• _STATED EXERCISE 1_:
In the ranked list of films and shows, whose performance is credited with ennobling La Vie en rose?
• _STATED EXERCISE 2_:
List every person's name that appears in parentheses right after a title in the ranked list of films and shows.
• _STATED EXERCISE 3_:
Reproduce the passage of the ranked list of films and shows from "5 Superbad (Greg" to "love to watch.".

--- start DOCUMENT TEXT ---

3 Planet Earth (British Broadcasting Corporation) Essential
viewing, this BBC series, recently released on DVD, contains the most
compelling and spectacular nature footage ever committed to film. We
fall into this at my house, sputtering and gesturing wildly at the TV
screen (regardless of whether drugs are involved).
4 La Vie en rose (Olivier Dahan) I rolled my eyes like the rest of
you at the suggestion of an Edith Piaf biopic--but it's one of the
best I've seen, ennobled by a superb performance by Marion
Cotillard.
5 Superbad (Greg Mottola) A very funny and cringingly accurate
musing on high school anxiety, complete with a drunken boy-on-boy
"love" scene. What's not to like?
6 The Sarah Silverman Program (Comedy Central) From the woman who
made Paris Hilton cry (the night before her incarceration). I think
Silverman gets away with murder--and I love to watch.
7 Blades of Glory (Will Speck and Josh Gordon) Watch it for the
costumes alone! This movie made me gag--often with laughter.
8 Eastern Promises (David Cronenberg) Cronenberg has said,
"I'm not interested in the mechanics of the mob ... but [in]
criminality and people who live in a state of perpetual
transgression--that is interesting to me." Some of you may agree.
9 Control (Anton Corbijn) The songs of Joy Division, to which this
film pays tribute, seized me at an impressionable age. Control is (at
least) a beautiful-looking tribute to its sound track, and Ian
Curtis's music has lost none of its enigmatic power.
10 Sicko (Michael Moore) Our health care system isn't working.
If this movie helps ignite a dialogue that will improve the situation,
bravo. And while we're at it, let's impeach the president.

--- end DOCUMENT TEXT ---
--- start RECORD EXTRACTS ---

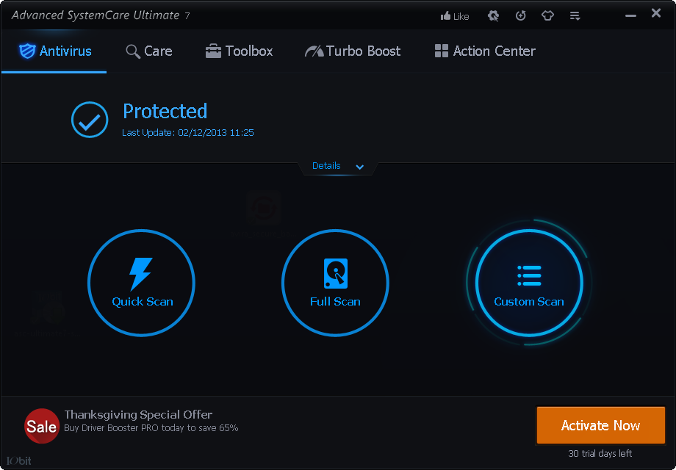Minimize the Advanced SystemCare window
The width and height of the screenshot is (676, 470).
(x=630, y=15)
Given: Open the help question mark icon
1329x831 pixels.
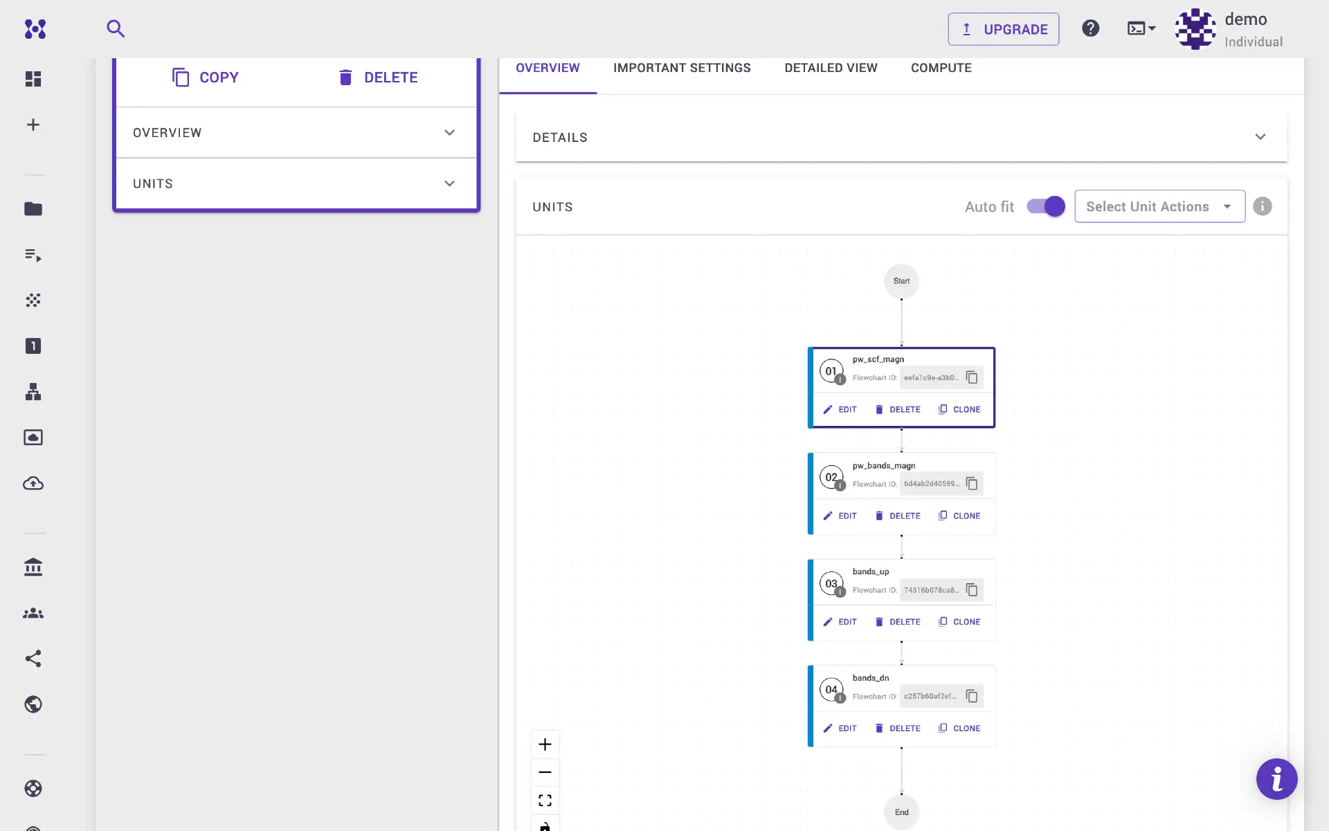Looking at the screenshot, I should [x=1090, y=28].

--- end RECORD EXTRACTS ---
--- start RECORD EXTRACTS ---

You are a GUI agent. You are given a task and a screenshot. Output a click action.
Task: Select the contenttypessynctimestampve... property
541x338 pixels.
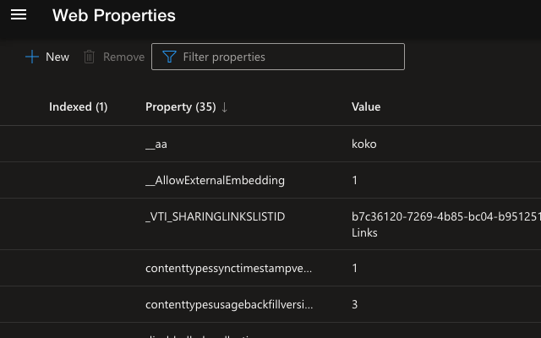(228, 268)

--- end RECORD EXTRACTS ---
--- start RECORD EXTRACTS ---

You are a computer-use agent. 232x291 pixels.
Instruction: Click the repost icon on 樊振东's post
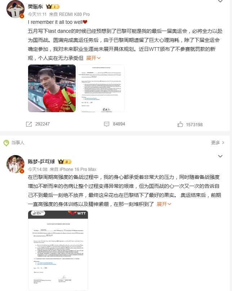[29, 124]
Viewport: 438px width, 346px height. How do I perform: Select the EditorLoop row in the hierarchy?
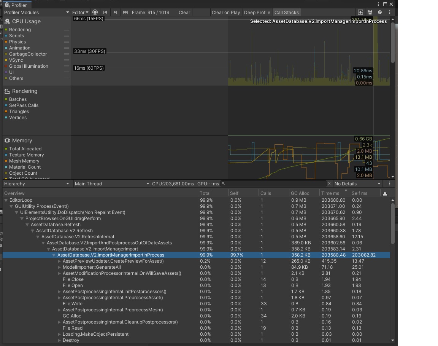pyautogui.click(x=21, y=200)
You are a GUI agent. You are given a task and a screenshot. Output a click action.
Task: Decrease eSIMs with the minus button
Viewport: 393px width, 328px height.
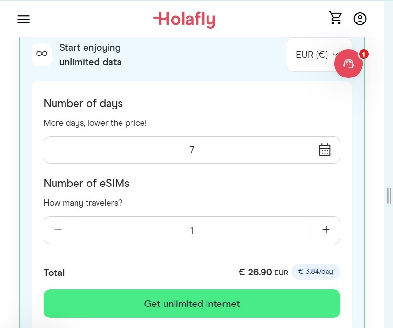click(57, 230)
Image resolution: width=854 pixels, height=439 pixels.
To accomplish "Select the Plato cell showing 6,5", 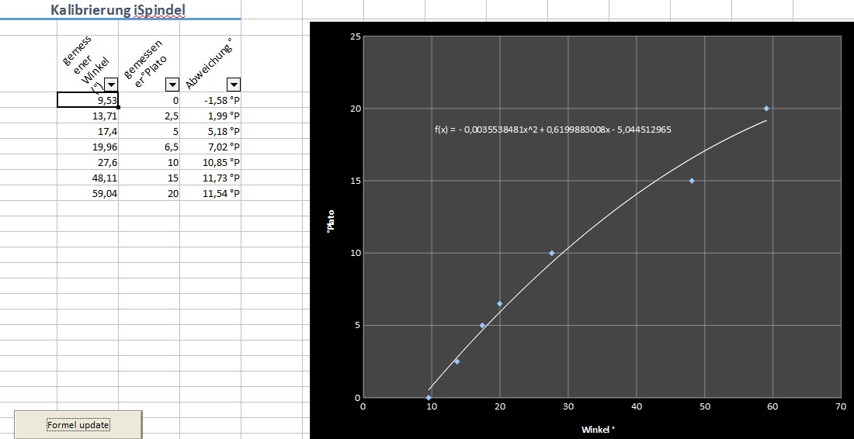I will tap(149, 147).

--- end RECORD EXTRACTS ---

• _WORKED SOLUTION 1_:
Marion Cotillard's

• _WORKED SOLUTION 2_:
Olivier Dahan, Greg Mottola, Will Speck, Josh Gordon, David Cronenberg, Anton Corbijn, Michael Moore

• _WORKED SOLUTION 3_:
5 Superbad (Greg Mottola) A very funny and cringingly accurate
musing on high school anxiety, complete with a drunken boy-on-boy
"love" scene. What's not to like?
6 The Sarah Silverman Program (Comedy Central) From the woman who
made Paris Hilton cry (the night before her incarceration). I think
Silverman gets away with murder--and I love to watch.